Search code examples
luastring-matching

Lua Multi-Line comment remover


I'm trying to remove all normal and multi-line comments from a string, but it doesn't remove entire multi-line comment I tried

str:gsub("%-%-[^\n\r]+", "")

on this code

print(1)
--a
print(2) --b
--[[
    print(4)
]]

output:

print(1)

print(2) 

    print(4)
]]

expected output:

print(1)

print(2)

Solution

  • The pattern you have provided to gsub, %-%-[^\n\r]+, will only remove "short" comments ("line" comments). It doesn't even attempt to deal with "long" comments and thus just treats their first line as a line comment, removing it.

    Thus Piglet is right: You must remove the line comments after removing the long comments, not the other way around, as to not lose the start of long comments.


    The pattern suggested by Piglet however necessarily fails for some (carefully crafted) long comments or even line comments. Consider

    --[this is a line comment]print"Hello World!"
    

    Piglet's pattern would strip the balanced parenthesis, treating the comment as if it were a long comment and uncommenting the rest of the line! We obtain:

    print"Hello World!"
    

    in a similar vein, this may happily consider a second line comment part of a long comment, outcommenting your entire code:

    --[
    -- all my code goes here
    print"Hello World!"
    -- end of all my code
    --]
    

    would be turned into the empty string.

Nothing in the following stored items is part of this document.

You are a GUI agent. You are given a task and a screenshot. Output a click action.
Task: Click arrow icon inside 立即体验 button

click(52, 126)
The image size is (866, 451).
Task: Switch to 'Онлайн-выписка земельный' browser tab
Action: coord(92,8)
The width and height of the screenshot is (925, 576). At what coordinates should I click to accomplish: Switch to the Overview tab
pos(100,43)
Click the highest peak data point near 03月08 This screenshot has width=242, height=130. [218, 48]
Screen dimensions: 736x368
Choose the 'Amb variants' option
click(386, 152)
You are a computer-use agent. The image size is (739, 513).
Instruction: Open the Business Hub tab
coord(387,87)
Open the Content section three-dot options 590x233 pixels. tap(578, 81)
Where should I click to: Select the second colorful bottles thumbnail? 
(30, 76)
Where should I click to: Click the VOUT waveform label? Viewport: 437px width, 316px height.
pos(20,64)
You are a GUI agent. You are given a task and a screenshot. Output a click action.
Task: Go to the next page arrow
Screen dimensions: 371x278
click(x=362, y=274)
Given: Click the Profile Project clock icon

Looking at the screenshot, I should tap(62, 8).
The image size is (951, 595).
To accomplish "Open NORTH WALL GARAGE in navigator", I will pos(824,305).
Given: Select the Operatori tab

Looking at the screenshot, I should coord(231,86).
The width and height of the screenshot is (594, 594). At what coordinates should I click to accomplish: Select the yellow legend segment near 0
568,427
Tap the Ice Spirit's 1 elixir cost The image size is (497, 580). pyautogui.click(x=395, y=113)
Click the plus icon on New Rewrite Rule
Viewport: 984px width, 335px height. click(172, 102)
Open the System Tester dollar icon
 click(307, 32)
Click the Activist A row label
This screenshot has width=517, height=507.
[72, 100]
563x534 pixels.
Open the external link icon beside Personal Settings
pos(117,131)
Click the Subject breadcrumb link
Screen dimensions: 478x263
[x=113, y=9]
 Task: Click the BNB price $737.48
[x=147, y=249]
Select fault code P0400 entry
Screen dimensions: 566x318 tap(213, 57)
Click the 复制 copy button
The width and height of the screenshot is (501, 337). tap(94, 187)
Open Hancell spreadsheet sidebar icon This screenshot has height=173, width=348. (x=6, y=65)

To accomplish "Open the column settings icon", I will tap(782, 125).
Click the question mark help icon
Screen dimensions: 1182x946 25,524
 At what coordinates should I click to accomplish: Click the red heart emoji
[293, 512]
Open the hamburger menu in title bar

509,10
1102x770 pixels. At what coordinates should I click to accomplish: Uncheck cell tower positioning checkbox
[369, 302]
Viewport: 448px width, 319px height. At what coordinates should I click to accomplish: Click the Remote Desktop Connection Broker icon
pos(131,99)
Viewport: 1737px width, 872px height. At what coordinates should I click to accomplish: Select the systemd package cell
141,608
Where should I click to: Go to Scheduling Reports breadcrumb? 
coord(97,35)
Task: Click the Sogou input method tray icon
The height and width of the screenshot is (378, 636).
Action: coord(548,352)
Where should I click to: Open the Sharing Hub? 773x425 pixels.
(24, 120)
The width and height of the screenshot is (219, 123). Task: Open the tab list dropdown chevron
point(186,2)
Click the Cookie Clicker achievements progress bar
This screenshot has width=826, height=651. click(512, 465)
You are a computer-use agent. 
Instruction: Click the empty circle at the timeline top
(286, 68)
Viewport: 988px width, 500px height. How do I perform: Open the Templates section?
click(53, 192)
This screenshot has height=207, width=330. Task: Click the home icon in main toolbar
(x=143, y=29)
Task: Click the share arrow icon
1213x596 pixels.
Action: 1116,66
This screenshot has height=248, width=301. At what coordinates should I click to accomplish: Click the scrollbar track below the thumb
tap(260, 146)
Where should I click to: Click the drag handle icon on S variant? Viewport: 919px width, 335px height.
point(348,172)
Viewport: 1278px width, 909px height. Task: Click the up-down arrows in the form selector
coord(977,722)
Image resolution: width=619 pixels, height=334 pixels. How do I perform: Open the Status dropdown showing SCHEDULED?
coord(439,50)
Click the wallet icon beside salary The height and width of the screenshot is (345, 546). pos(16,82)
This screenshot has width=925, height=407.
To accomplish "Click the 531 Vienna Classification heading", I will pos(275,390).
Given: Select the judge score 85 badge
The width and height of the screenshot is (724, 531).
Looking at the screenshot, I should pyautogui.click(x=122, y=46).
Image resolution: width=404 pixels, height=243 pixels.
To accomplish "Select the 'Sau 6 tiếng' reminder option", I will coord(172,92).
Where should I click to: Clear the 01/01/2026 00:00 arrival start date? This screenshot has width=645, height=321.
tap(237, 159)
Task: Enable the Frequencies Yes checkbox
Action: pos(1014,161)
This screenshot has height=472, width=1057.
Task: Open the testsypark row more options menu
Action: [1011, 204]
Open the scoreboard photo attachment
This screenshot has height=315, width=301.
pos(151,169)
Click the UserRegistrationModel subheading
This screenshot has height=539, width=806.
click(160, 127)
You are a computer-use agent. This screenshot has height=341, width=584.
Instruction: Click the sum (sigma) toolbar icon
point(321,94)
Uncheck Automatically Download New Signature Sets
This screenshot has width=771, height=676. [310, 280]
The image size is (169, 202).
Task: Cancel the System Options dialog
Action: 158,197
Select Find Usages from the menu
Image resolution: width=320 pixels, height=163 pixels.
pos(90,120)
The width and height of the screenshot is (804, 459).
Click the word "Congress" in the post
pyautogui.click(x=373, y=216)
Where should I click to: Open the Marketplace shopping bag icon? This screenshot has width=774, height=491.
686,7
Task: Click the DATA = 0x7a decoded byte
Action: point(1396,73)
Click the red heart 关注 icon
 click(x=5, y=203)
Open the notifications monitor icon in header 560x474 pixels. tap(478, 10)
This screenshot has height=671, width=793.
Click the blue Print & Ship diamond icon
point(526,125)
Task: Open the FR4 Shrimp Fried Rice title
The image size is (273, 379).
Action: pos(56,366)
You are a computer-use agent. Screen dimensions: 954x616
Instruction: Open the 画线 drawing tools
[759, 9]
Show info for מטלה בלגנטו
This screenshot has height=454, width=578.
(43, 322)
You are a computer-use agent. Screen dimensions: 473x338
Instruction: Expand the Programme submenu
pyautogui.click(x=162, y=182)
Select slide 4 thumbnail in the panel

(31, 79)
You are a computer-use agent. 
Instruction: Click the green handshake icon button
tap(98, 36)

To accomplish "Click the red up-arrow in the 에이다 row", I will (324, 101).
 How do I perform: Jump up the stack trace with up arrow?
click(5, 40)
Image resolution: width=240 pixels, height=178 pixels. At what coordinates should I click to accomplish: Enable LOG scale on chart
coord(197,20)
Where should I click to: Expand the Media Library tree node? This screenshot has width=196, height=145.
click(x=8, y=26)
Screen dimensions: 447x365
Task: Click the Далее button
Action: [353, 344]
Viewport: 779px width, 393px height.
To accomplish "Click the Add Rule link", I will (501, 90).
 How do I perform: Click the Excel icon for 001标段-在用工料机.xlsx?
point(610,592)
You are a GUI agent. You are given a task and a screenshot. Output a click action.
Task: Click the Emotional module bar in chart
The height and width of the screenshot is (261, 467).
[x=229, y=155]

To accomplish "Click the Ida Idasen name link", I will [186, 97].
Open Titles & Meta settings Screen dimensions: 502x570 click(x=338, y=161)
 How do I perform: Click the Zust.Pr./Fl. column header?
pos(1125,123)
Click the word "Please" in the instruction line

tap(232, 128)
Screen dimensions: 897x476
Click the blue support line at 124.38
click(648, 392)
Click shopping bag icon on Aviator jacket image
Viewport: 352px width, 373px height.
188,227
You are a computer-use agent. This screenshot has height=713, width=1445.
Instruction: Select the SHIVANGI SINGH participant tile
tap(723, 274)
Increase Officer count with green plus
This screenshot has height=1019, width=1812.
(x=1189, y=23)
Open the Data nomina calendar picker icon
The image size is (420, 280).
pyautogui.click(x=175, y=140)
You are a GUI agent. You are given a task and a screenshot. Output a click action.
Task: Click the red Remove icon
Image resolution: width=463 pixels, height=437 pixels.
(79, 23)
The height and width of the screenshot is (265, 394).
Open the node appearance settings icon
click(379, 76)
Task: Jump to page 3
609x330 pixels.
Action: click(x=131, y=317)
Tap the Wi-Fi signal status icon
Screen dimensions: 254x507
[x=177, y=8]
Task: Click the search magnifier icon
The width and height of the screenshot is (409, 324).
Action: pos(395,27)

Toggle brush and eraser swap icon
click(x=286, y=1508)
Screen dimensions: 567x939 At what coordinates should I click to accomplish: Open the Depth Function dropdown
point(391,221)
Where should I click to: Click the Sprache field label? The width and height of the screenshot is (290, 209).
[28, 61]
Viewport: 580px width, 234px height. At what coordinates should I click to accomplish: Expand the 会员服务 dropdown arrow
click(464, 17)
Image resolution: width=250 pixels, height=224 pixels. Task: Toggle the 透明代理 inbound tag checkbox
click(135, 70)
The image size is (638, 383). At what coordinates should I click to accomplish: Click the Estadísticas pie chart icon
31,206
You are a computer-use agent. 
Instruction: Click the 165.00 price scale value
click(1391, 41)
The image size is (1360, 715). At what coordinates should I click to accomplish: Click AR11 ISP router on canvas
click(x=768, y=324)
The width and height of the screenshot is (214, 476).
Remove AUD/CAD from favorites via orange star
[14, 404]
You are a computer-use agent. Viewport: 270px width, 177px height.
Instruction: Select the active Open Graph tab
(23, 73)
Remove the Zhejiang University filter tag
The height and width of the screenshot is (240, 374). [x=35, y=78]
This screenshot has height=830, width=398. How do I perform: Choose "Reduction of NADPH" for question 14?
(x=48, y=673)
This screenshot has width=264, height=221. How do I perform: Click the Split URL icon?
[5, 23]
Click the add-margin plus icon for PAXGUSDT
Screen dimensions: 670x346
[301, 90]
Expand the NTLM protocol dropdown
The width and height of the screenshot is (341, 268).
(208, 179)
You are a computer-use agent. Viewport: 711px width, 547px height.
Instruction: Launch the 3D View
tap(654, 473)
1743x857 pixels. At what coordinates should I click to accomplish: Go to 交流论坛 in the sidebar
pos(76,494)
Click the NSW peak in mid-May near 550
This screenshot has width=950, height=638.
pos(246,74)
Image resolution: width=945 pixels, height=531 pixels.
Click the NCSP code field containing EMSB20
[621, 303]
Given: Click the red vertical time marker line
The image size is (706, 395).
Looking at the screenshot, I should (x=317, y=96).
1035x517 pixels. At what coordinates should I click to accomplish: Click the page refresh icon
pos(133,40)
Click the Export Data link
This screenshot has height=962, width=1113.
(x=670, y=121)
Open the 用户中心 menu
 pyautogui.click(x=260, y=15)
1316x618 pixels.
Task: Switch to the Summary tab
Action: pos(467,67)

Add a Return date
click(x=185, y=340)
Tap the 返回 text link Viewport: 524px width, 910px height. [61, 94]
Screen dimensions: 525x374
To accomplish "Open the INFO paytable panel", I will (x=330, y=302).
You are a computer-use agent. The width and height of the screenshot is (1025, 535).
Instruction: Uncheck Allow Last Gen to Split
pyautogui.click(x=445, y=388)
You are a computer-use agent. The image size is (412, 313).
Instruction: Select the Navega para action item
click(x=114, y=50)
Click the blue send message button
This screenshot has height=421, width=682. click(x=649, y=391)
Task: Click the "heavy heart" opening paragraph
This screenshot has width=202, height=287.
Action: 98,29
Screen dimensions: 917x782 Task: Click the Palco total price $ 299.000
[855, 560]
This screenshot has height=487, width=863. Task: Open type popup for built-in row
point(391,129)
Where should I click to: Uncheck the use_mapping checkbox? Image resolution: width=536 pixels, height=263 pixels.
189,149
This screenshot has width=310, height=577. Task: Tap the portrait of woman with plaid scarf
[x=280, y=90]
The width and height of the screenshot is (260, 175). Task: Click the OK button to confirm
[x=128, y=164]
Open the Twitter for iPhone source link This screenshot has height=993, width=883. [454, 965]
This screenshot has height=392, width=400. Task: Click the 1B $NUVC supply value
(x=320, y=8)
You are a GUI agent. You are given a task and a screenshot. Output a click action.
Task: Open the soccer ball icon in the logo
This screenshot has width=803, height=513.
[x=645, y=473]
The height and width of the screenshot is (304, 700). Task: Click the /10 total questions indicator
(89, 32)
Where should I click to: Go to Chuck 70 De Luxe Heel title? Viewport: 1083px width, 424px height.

    Furthermore, long comments may use multiple equal signs (=) and must be terminated by the same sequence of equal signs (which is not equivalent to matching square ([]) brackets):

    --[=[
    A long long comment
    ]] <- not the termination of this long long comment
    (poor regular-grammar-based syntax highlighters fail this)
    ]=]
    

    this would terminate the comment at ]], leaving some syntax errors:

     <- not the termination of this long long comment
    (poor regular-grammar-based syntax highlighters fail this)
    ]=]
    

    considering that Lua 5.1 already deprecates nesting long comments (whereas LuaJIT will entirely reject it), there is no need for matching balanced parenthesis here. Rather, you need to find long comment start sequences and then terminate at the next stop sequence. Here's some hacky pattern-based code to do just this:

    for equal_signs in str:gmatch"%-%-%[(=*)%[" do
        str = str:gsub("%-%-%["..equal_signs.."%[(.-)%]"..equal_signs.."%]", "", 1)
    end
    

    and here's an example string str for it to process, enclosed in a long string literal for easier testing:

    local str = [==[
    --[[a "long" comment]]
    print"hello world"
    --[=[another long comment
    --[[this does not disrupt it at all
    ]=]
    --]] oops, just a line comment
    --[doesn't care about line comments]
    ]==]
    

    which yields:

    
    print"hello world"
    
    --]]
    --[doesn't care about line comments]
    
    

    retaining the newlines.

    now why is this hacky, despite fixing all of the aforementioned issues? Well, it's inefficient. It runs over the entire source, replacing long comments of a certain length, each time it encounters a long comment. For n long comments this means clear quadratic complexity O(n²).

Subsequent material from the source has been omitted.